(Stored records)

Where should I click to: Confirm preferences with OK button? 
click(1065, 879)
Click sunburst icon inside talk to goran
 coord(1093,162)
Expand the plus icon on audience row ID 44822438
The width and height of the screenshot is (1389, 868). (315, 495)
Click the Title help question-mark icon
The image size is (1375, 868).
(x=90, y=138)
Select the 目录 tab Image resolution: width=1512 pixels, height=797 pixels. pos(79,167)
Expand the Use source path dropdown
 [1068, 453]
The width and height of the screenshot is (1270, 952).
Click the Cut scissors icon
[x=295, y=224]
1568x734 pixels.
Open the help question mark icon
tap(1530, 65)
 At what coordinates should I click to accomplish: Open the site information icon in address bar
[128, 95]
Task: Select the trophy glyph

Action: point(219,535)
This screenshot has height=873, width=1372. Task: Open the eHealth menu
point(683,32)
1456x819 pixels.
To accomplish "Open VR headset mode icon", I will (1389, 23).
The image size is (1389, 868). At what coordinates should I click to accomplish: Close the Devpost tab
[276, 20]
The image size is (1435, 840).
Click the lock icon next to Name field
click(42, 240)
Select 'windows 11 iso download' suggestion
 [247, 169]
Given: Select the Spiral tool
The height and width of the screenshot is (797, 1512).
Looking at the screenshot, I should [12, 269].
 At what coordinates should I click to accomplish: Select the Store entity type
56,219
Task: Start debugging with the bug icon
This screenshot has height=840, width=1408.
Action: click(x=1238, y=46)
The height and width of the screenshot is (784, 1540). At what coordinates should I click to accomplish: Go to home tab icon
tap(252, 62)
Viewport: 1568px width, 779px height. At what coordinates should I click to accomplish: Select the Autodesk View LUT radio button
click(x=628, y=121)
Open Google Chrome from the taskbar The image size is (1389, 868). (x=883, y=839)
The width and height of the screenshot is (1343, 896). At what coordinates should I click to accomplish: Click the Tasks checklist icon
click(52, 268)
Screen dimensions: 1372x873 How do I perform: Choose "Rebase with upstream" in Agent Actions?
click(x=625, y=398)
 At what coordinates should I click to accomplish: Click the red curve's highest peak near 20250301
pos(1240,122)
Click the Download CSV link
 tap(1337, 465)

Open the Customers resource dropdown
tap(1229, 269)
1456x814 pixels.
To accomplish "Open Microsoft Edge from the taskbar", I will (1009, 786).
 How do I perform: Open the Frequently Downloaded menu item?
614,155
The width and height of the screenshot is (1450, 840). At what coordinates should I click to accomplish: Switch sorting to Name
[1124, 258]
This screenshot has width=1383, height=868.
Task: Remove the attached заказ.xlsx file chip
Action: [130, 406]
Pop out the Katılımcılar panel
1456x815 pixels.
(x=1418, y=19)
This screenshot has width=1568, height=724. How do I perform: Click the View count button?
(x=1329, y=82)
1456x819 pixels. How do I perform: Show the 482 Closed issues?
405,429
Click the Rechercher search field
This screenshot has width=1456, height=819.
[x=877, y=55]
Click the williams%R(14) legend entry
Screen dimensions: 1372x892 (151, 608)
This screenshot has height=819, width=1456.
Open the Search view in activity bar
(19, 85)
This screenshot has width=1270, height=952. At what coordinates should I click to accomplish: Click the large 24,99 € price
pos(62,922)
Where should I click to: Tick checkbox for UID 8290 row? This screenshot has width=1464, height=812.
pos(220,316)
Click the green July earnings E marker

**EXERCISE PROMPT:**
An exact repeat of all the entries above is required.

**ANSWER BELOW:**
Where should I click to: Confirm preferences with OK button? 
click(1065, 879)
Click sunburst icon inside talk to goran
 coord(1093,162)
Expand the plus icon on audience row ID 44822438
The width and height of the screenshot is (1389, 868). (315, 495)
Click the Title help question-mark icon
The image size is (1375, 868).
(x=90, y=138)
Select the 目录 tab Image resolution: width=1512 pixels, height=797 pixels. pos(79,167)
Expand the Use source path dropdown
 [1068, 453]
The width and height of the screenshot is (1270, 952).
Click the Cut scissors icon
[x=295, y=224]
1568x734 pixels.
Open the help question mark icon
tap(1530, 65)
 At what coordinates should I click to accomplish: Open the site information icon in address bar
[128, 95]
Task: Select the trophy glyph

Action: point(219,535)
This screenshot has height=873, width=1372. Task: Open the eHealth menu
point(683,32)
1456x819 pixels.
To accomplish "Open VR headset mode icon", I will (1389, 23).
The image size is (1389, 868). At what coordinates should I click to accomplish: Close the Devpost tab
[276, 20]
The image size is (1435, 840).
Click the lock icon next to Name field
click(42, 240)
Select 'windows 11 iso download' suggestion
 [247, 169]
Given: Select the Spiral tool
The height and width of the screenshot is (797, 1512).
Looking at the screenshot, I should [12, 269].
 At what coordinates should I click to accomplish: Select the Store entity type
56,219
Task: Start debugging with the bug icon
This screenshot has height=840, width=1408.
Action: click(x=1238, y=46)
The height and width of the screenshot is (784, 1540). At what coordinates should I click to accomplish: Go to home tab icon
tap(252, 62)
Viewport: 1568px width, 779px height. At what coordinates should I click to accomplish: Select the Autodesk View LUT radio button
click(x=628, y=121)
Open Google Chrome from the taskbar The image size is (1389, 868). (x=883, y=839)
The width and height of the screenshot is (1343, 896). At what coordinates should I click to accomplish: Click the Tasks checklist icon
click(52, 268)
Screen dimensions: 1372x873 How do I perform: Choose "Rebase with upstream" in Agent Actions?
click(x=625, y=398)
 At what coordinates should I click to accomplish: Click the red curve's highest peak near 20250301
pos(1240,122)
Click the Download CSV link
 tap(1337, 465)

Open the Customers resource dropdown
tap(1229, 269)
1456x814 pixels.
To accomplish "Open Microsoft Edge from the taskbar", I will (1009, 786).
 How do I perform: Open the Frequently Downloaded menu item?
614,155
The width and height of the screenshot is (1450, 840). At what coordinates should I click to accomplish: Switch sorting to Name
[1124, 258]
This screenshot has width=1383, height=868.
Task: Remove the attached заказ.xlsx file chip
Action: [130, 406]
Pop out the Katılımcılar panel
1456x815 pixels.
(x=1418, y=19)
This screenshot has width=1568, height=724. How do I perform: Click the View count button?
(x=1329, y=82)
1456x819 pixels. How do I perform: Show the 482 Closed issues?
405,429
Click the Rechercher search field
This screenshot has width=1456, height=819.
[x=877, y=55]
Click the williams%R(14) legend entry
Screen dimensions: 1372x892 (151, 608)
This screenshot has height=819, width=1456.
Open the Search view in activity bar
(19, 85)
This screenshot has width=1270, height=952. At what coordinates should I click to accomplish: Click the large 24,99 € price
pos(62,922)
Where should I click to: Tick checkbox for UID 8290 row? This screenshot has width=1464, height=812.
pos(220,316)
Click the green July earnings E marker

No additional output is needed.